Stored entries
------------------------------------------------------------

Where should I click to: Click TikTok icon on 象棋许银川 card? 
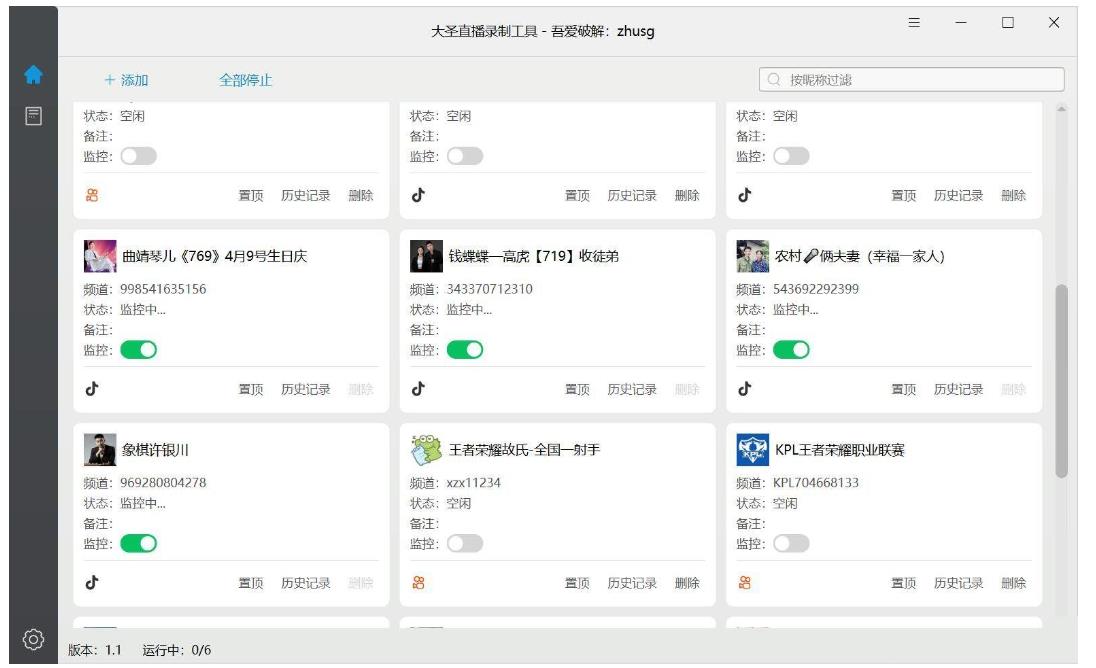tap(92, 583)
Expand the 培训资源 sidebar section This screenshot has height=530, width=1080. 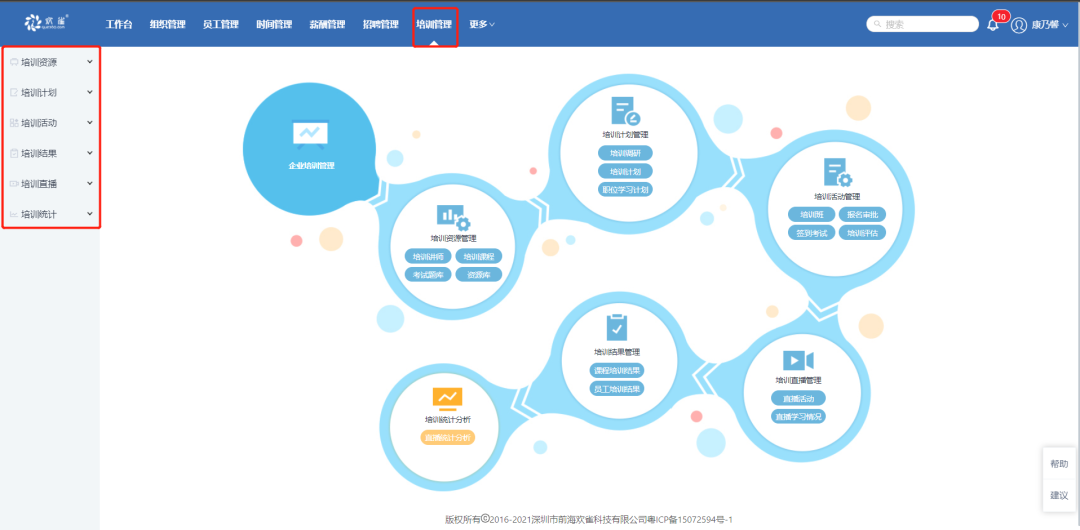pos(50,62)
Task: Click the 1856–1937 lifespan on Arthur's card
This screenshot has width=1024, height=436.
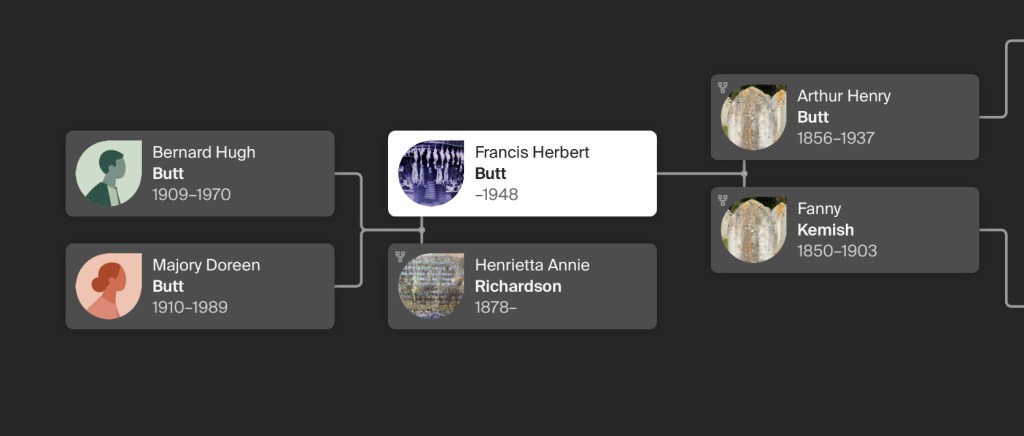Action: [x=835, y=138]

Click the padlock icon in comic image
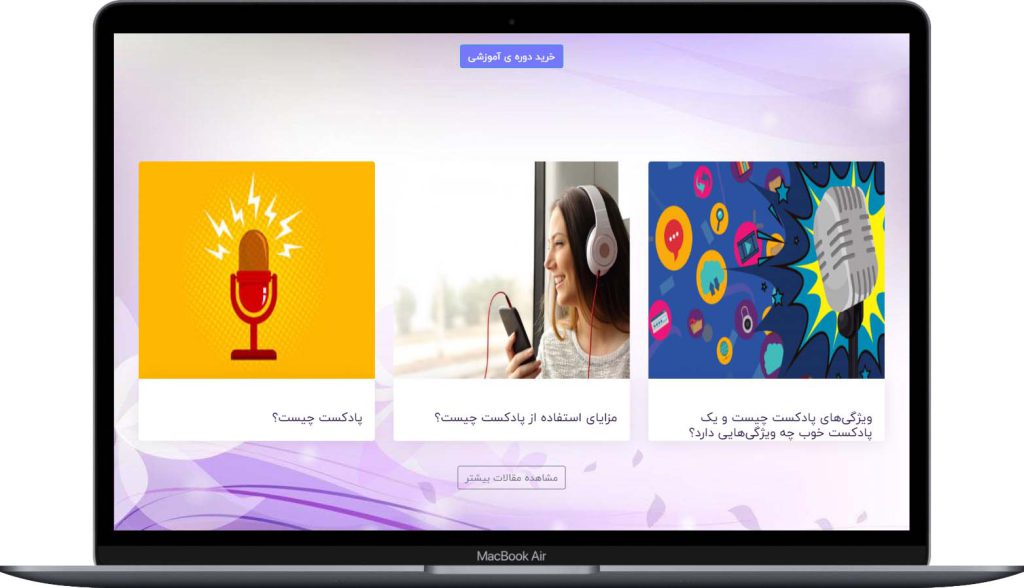748,319

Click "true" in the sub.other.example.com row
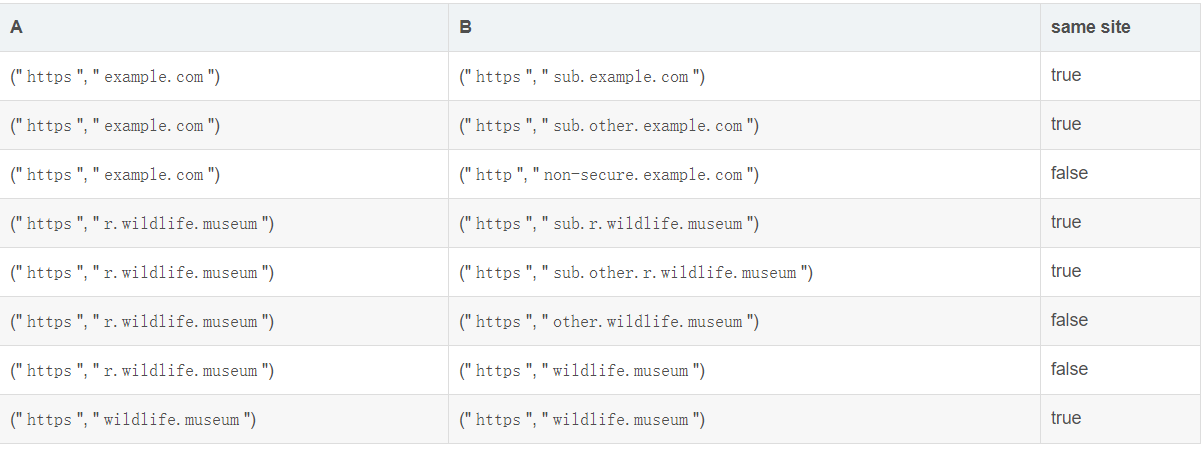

------------------------------------------------------------

#### [Required work]
The lines to copy run from the line containing "Task: Click the" through the end of the data above; copy exactly those, minus the pictures.

#### [Answer to this problem]
Task: Click the 1856–1937 lifespan on Arthur's card
This screenshot has width=1024, height=436.
Action: [x=835, y=138]

Click the padlock icon in comic image
748,319

Click "true" in the sub.other.example.com row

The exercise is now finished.